In 1950, both the world and Alan Watts were at a pivotal point. Russia had recently detonated its first atomic weapon, ushering in an age of global anxiety.
By the spring, Watts himself was undergoing a jarring transformation: his first wife had their marriage annulled because of an affair, and he resigned his position as an Episcopalian minister. Watts left the church, he later remembered, “not because it doesn’t practice what it preaches, but because it preaches.”
And so, the newly single Alan Watts — practitioner of Zen Buddhism, student of Taoism, authority on comparative philosophy, ex-priest and prolific author — began hobnobbing with the likes of Joseph Campbell and John Cage. He moved to a little farmhouse in upstate New York and began writing The Wisdom of Insecurity: A Message for an Age of Anxiety. Given the circumstances, the book was aptly named. What it contains is timeless.
A central thesis of The Wisdom of Insecurity is that the present moment is all we have. Without being doctrinaire, Watts takes us radically beyond “eat when you’re eating, walk when you’re walking” mindfulness: the present is truly the only place we exist. What we call the past is a construct of memory, the recollection of which constitutes a present experience.
To illustrate, Watts asks us to remember a time we saw a friend walking down the street. We’re not witnessing the actual event, he points out, because we can’t shake our friend’s hand or ask him a question. “You’re looking,” Watts says, describing the scene, “at a present trace of the past.”
Understanding this concept changed me: the past ceased to be a tormentor. If recalling past events is a present experience, and doing so (in my case) often involved things that were embarrassing or painful, I simply stopped. The past is no longer needed to provide periodic mortification.
According to Watts, the future is likewise a construct, “and cannot become a part of experienced reality until it is present.”
Since what we know of the future is made up of purely abstract and logical elements—inferences, guesses, deductions—it cannot be eaten, felt, smelled, seen, heard, or otherwise enjoyed. To pursue it is to pursue a constantly retreating phantom, and the faster you chase it, the faster it runs ahead…Happiness, then, will consist, not of solid and substantial realities, but of such abstract and superficial things as promises, hopes, and assurances.

▸ **Given information**
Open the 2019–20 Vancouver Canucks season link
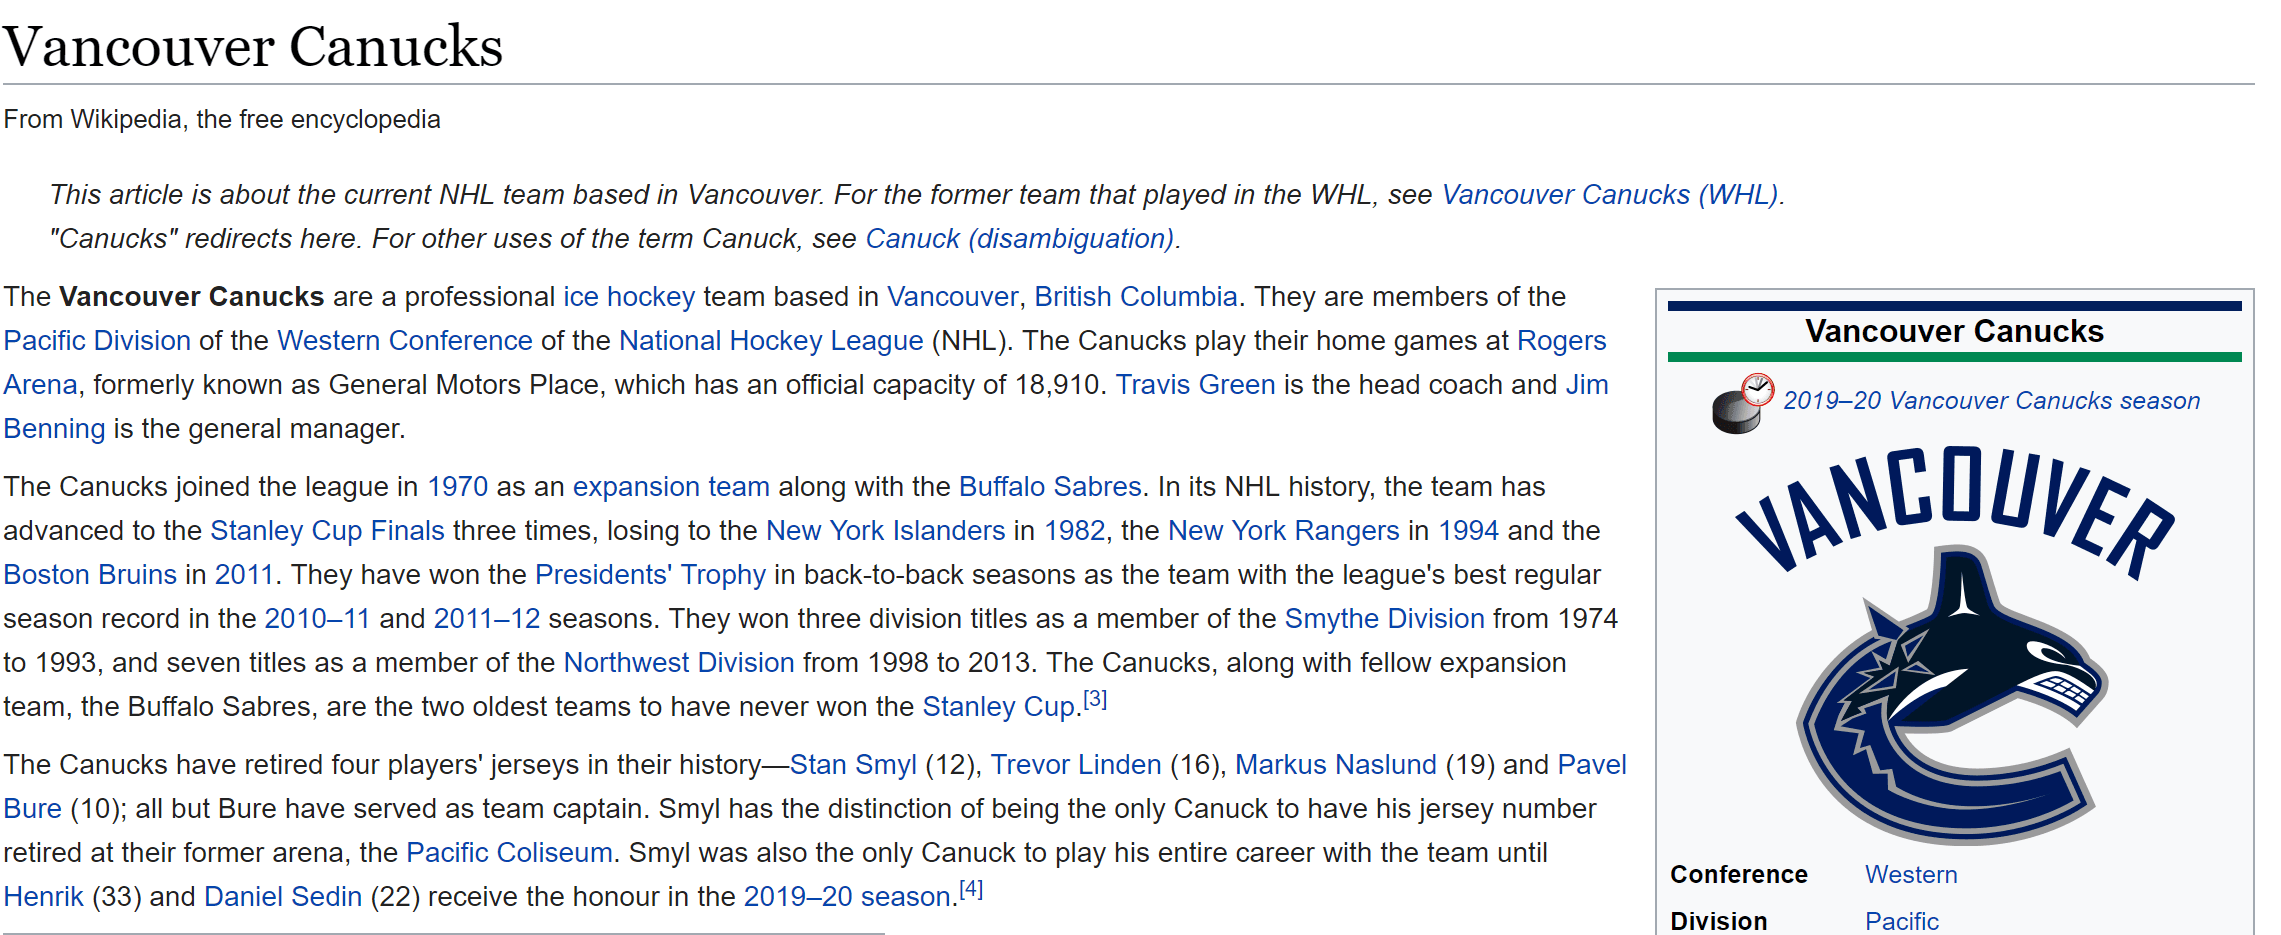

▸ **Required task 1**
From the Alan Watts passage, quote the text exactly, beginning at the words "Understanding this concept" and ending after the words "provide periodic mortification.".
▸ **Required task 2**
According to the Alan Watts passage, where did Watts move before he began writing The Wisdom of Insecurity?

▸ **Reply 1**
Understanding this concept changed me: the past ceased to be a tormentor. If recalling past events is a present experience, and doing so (in my case) often involved things that were embarrassing or painful, I simply stopped. The past is no longer needed to provide periodic mortification.

▸ **Reply 2**
To a little farmhouse in upstate New York.